*** Begin section ***
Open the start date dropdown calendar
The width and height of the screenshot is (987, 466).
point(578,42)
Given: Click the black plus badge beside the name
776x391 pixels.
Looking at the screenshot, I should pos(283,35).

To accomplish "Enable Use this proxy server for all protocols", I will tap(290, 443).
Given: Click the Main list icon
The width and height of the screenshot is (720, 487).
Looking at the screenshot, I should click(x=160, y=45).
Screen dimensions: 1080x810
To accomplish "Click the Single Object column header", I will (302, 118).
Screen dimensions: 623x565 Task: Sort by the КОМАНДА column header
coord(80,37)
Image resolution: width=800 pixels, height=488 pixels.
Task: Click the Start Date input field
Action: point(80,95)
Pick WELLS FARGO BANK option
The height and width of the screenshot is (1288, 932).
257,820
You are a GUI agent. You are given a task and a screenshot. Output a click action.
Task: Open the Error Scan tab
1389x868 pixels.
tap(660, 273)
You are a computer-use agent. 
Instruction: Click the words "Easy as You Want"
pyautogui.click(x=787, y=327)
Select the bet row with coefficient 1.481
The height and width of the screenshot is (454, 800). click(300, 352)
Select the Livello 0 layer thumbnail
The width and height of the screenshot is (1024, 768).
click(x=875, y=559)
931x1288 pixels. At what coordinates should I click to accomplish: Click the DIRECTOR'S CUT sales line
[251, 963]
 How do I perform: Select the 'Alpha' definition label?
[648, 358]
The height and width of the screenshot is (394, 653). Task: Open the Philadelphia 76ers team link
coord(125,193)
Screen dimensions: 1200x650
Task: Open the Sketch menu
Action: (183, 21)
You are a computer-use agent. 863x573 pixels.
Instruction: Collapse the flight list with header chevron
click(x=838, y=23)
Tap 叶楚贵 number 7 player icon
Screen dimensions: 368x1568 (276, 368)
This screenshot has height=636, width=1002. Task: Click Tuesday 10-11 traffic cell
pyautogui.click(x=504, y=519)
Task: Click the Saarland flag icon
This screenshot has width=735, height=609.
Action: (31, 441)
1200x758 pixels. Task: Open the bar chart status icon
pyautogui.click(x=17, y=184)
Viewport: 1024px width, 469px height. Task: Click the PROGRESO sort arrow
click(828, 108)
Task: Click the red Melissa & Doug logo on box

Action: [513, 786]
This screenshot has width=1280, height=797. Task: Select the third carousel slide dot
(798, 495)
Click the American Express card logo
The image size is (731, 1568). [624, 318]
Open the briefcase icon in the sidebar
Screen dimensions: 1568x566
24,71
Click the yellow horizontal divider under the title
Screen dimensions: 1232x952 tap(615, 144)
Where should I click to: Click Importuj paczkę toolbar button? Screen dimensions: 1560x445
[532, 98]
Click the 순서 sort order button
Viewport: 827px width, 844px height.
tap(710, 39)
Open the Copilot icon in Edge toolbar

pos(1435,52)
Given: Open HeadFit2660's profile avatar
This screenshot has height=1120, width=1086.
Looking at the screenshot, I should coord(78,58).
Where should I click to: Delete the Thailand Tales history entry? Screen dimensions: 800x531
*** End section ***
▸ **WHAT THE TASK REQUIRES**
Lines with "agent" in them: work out how many there are in the listing and give the figure alone.

▸ **FINISHED TASK**
3